Just about everyone these days wrings his or her hands over the state of the economy. Some concerns are bogus, some legitimate. One of fundamental importance has received less notice in the media than it deserves: American business and industry have neglected their productive facilities. Their relative paucity of spending on new buildings, equipment, and intellectual capital threatens future advances in productivity and so also prospects for long-term economic growth.
The data are striking. This recovery has seen much slower growth in business spending than is normal. Over the last 18 months, such spending has hardly expanded at all in real terms. It has actually begun to decline of late, an unusual event except in recessions. The greatest weakness has appeared in new construction. In real, inflation-adjusted terms it has fallen during this time at better than a 3.1 percent annual rate. Spending on new, updated equipment has declined at a more modest pace but declined nonetheless, while outlays for what the Commerce Department calls intellectual property — programming, software, new systems, and the like — has expanded at less than a 4.0 percent annualized rate, far slower than historically and even than earlier in this historically slow recovery.
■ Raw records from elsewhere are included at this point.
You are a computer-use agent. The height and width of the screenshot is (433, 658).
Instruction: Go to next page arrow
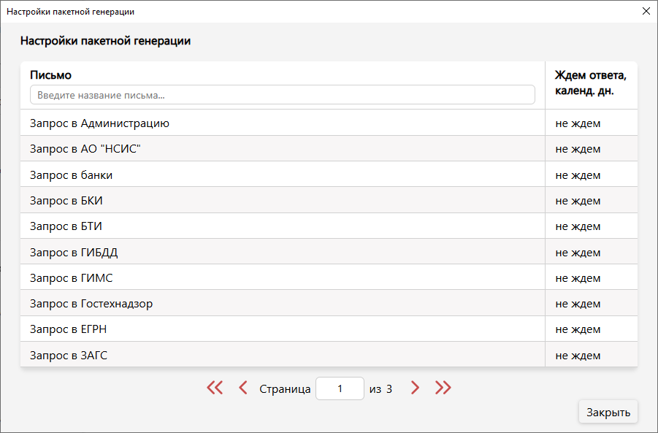(x=415, y=388)
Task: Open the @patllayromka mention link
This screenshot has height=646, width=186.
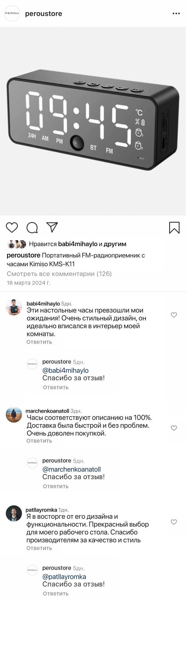Action: pos(64,577)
What may be more telling and more ominous, rates of spending barely exceed rates of depreciation and obsolescence. Such neglect of the need to replace what is lost typically occurs in recessions and early in recoveries, when money is short and there is a surplus of unused capacity. But business and industry usually catch up later in the recovery. This recovery has failed to see such a catch-up. Presently, some six years after the cyclical turn, spending barely exceeds depreciation and obsolescence by 20 percent, far less than in comparable points in past cycles. Indeed, net of depreciation and obsolescence, capital spending has yet to recover its nominal 2007 levels much less its real levels. Since this situation has denied workers at all levels much more technology, equipment, and other facilities than they had almost a decade ago, it is little wonder that output per hour has grown so slowly during this recovery and has actually declined during the past 6-8 months.
This atypical reluctance by business to spend on its own productive power would seem to have grown from two roots, neither of which promise improvement any time soon. On one level is the lingering effect of the 2008-09 great recession. That horrible experience caught some many firms so short it should hardly surprise that managements now harbor a reluctance to spend on anything. No doubt time and distance from those frightening events will turn decision makers away from their wariness and allow them to recapture what the great economist John Maynard Keynes called their “animal spirits. So far, however, little sign of such an improvement has emerged or any reason to expect a change any time soon.
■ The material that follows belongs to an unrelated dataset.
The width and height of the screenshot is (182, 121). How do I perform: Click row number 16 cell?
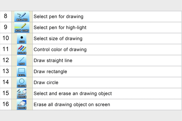(x=6, y=104)
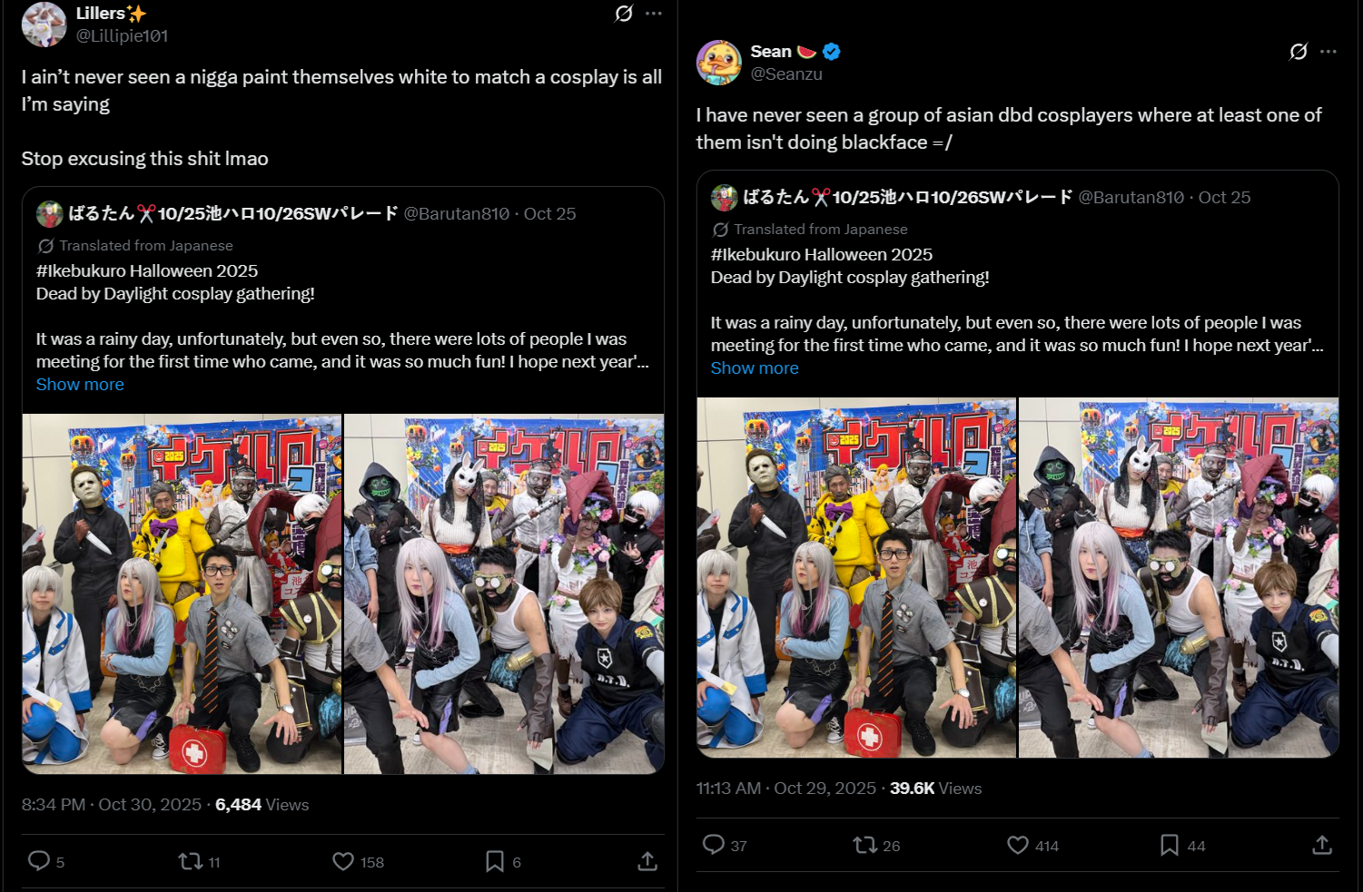The image size is (1363, 892).
Task: Open Sean's duck profile avatar
Action: 719,63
The other problem lies in Washington. Policy there has sought to alter the business climate radically, not only in this administration’s aggressive regulatory posture but also in the passage of large and intrusive pieces of legislation, the Affordable Care Act and the Dodd-Frank financial reform act prominent among them. Good or bad as policy, these measures have raised the cost of doing business and worse introduced a great deal of uncertainly into decision making. Both have discouraged business spending. And since much in this legislation, as well as the course of future rule making, remains unclear, there is little reason to expect business to shed its uncertainties and begin to spend aggressively.
Even if a new president and new congress were to set out next year to alter this situation, it would take a long time to have effect on current rates of capital investment, much less on the long-term outlook. If, then, decision makers in business and industry have held back in response to their wariness over future prospects, there reluctance to upgrade and expand may well have made their pessimistic forecast a reality.